Determine the number of lines in the listing below where the string "Parça" occurs; answer with the number alone.

··· Given records

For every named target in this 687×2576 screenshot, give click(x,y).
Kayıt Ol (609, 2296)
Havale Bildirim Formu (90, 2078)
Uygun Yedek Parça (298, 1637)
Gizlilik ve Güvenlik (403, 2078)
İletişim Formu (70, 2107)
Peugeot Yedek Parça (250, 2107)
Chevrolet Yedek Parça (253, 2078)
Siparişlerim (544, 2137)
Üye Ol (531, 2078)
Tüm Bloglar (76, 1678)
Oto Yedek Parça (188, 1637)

······

Exercise result: 4